Teachers TV
- Teachers TV logo (2007-2010)

Ownership
- Owner: Education Digital Management Limited

History
- Launched: 8 February 2005
- Closed: TV: 31 August 2010 Web: 29 April 2011

Availability

Terrestrial
- Freeview: Channel 88 (16:00–18:00 only) ceased broadcasting on 21 July 2010

= Teachers TV =

UK distance education service

Teachers TV was a UK government–funded educational website and free-to-air distance education television channel that operated from 2005 to 2011. It provided professional development videos and support materials for teachers, school leaders, trainee teachers, and other education staff.

The service aimed to raise educational standards and support continuing professional development, with all content available free of charge. Teachers TV was funded by the Department for Children, Schools and Families and operated independently of government editorial control. Funding was withdrawn in 2011, after which the service ceased operations, though much of its content remains available online.

==Programming==

General programming included a weekly half-hour news programme, documentaries on the educational issues and controversies of the day, and guidance on topics such as behaviour management.

It covered all National Curriculum subjects, as well as specialist programmes for headteachers, managers, newly qualified teachers (NQT), teaching assistants (TA), and governors. It also had an educational news service supplied by ITN.

==Charter==

While it was funded by the DCSF, Teachers TV was editorially independent of government. This was a requirement of the Communications Act 2003 and Ofcom, the regulator for the UK communications industries. To ensure accountability for its funding, a governance process was established, managed by the Teachers TV Board of Governors.

==Operations==

Teachers TV (TTV) was a government-funded, advertisement-aided programme for teachers. It was initially an online TV channel, then just a web vehicle for specific professional training — Continuous Professional Development, or CPD, mainly via video experiences across all curricula, age groups and other school based issues, specifically aimed at teachers. It was managed by Ten Alps. The website was co-owned by Ten Alps (75%) and ITN (25%).

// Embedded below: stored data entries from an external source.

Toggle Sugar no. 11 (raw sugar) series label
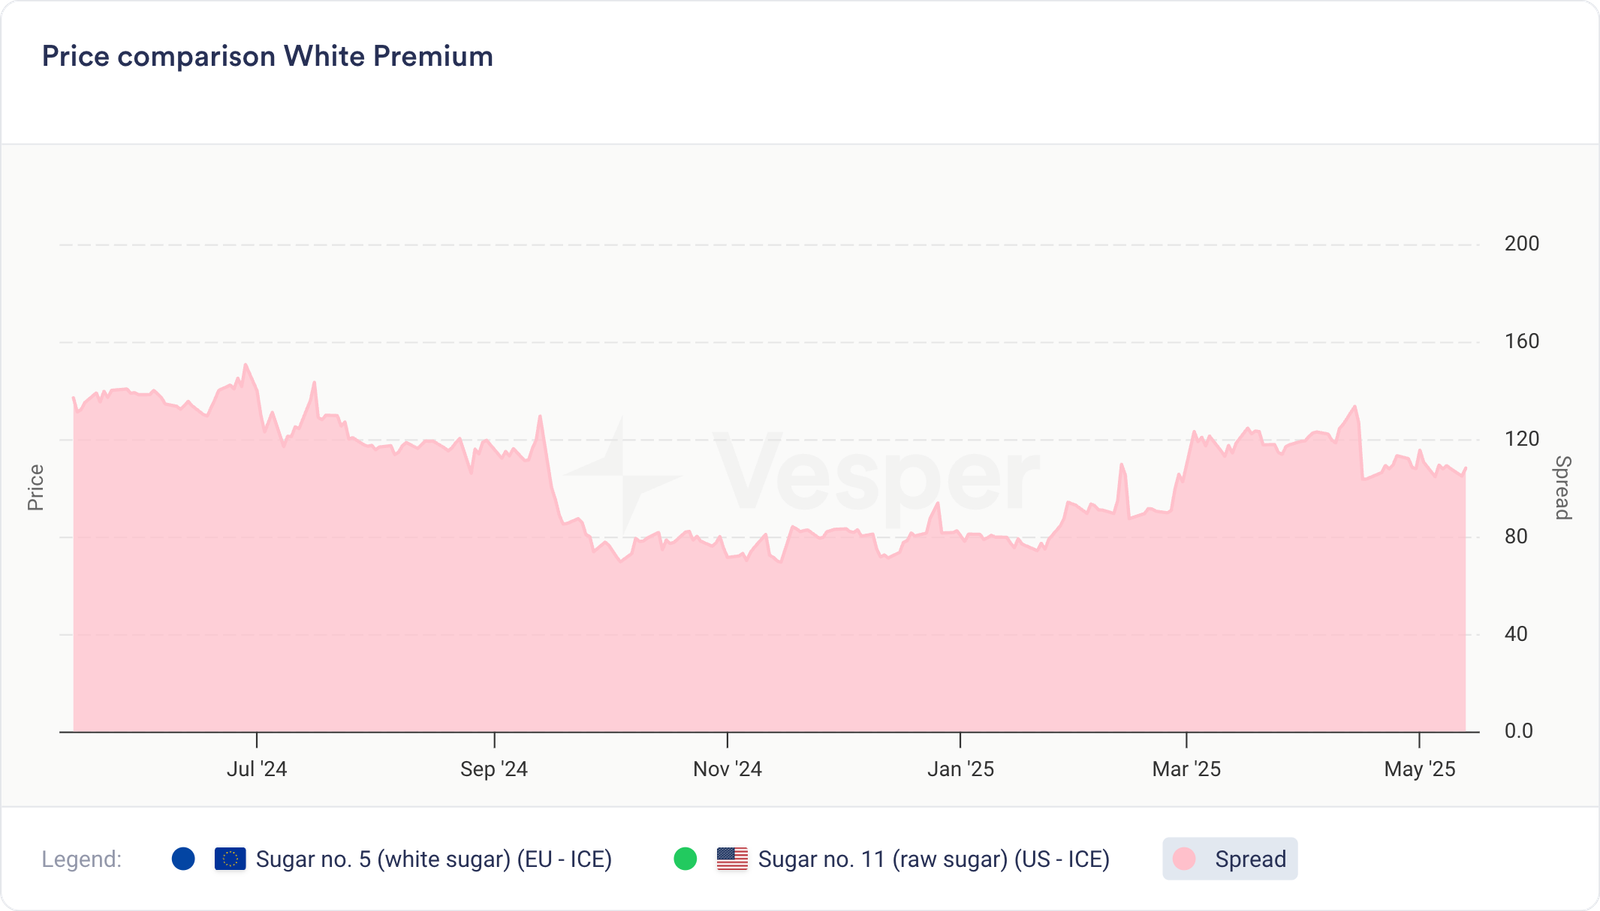 [933, 859]
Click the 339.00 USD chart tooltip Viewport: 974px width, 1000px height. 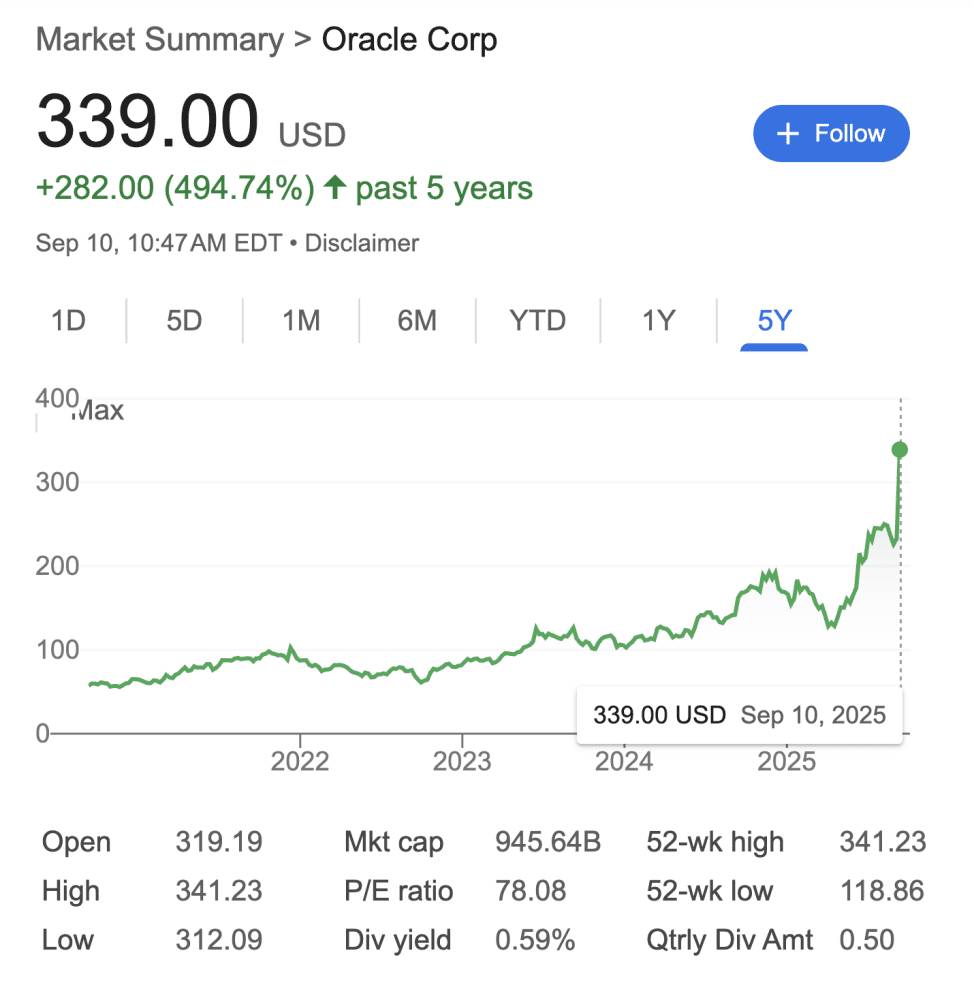coord(739,715)
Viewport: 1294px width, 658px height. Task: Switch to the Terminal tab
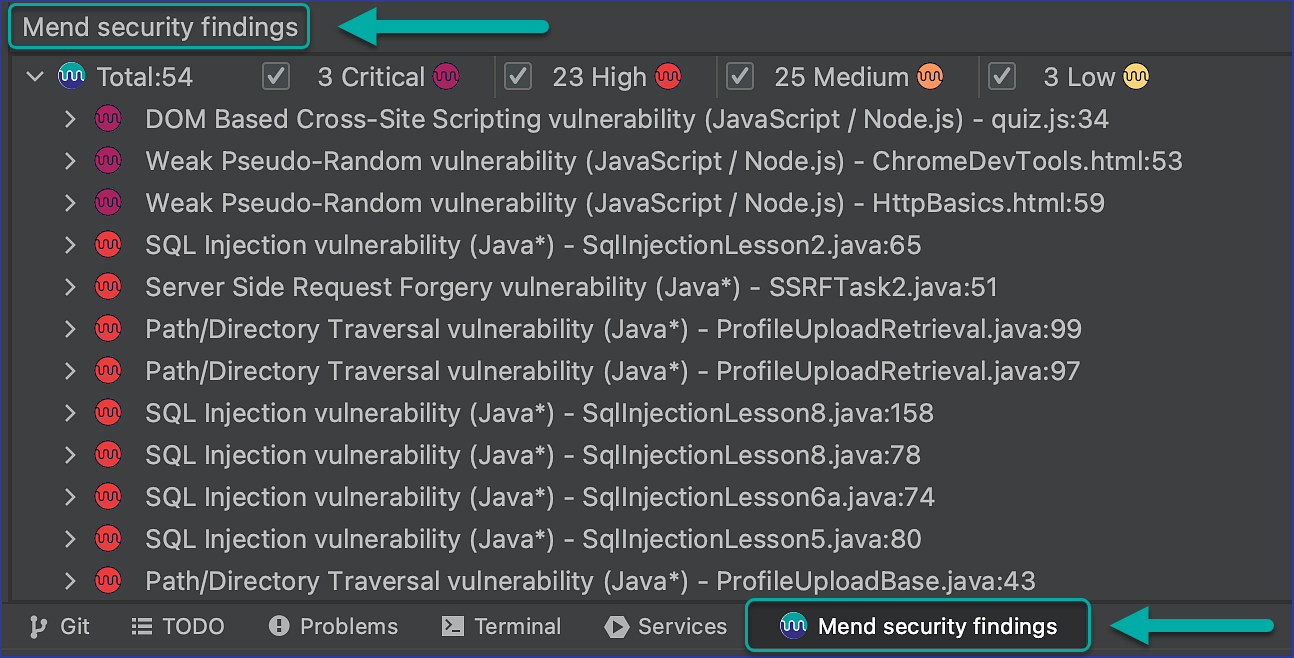(501, 626)
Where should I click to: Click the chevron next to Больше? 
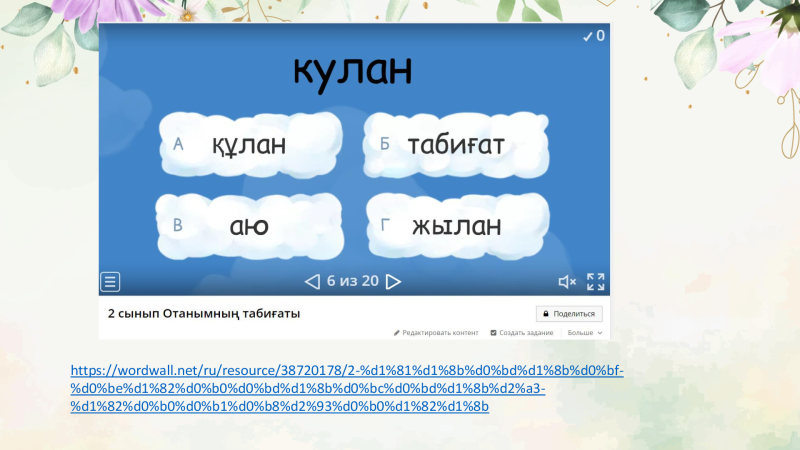[600, 333]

2011 saw the launch of Teaching Channel, a US initiative to deliver professional development videos for teachers over the Internet, public television, cable and other digital outlets.

==Decline and closure==

In March 2010, Ed Balls, then Secretary of State for Children, Schools and Families (DCSF) axed the broadcast deals in place with Freeview, Freesat, Sky and Virgin Media in a bid to save the channel around £1m in carriage costs annually. It closed on Freeview first on 21 July, and Freesat, Sky and Virgin followed on 31 August 2010. Online availability was unaffected by the change.

On 15 October 2010, Ten Alps announced that the Department for Education was cancelling the £10m annual Teachers TV contract from April 2011. The contract was due to run until 2013, but the government invoked a six-month break clause. The service had 400,000 registered users. It provided 783,000 training day sessions online in 2009 and claimed to have saved schools an estimated £235m.

In 2011 a number of providers gained a licence from the Department for Education to distribute the Teachers TV videos. Only those videos which were commissioned by the Teachers TV service are available under the terms of the licence.

==Reception==

Deemed 'successful', Teachers TV gained a wide audience of teachers, heads, assistants and governors, with over 3,500 best practice videos and further raw material for up to 6,000 with investment into new content regularly. Government funding was withdrawn April 2011, and Teachers TV ceased to exist, but all the content was made available for those organisations that would be able to provide free access to all the material for teachers nationally in the UK.

Popular videos included those by behaviour experts John Bayley, Sue Cowley and The Scary Guy, as well as teachers and other school workers who showed hands-on examples of good practice.

As of April 2018, 107 entries from the Teachers TV back catalogue are flagged as "recommended by TES" in the active TES archive.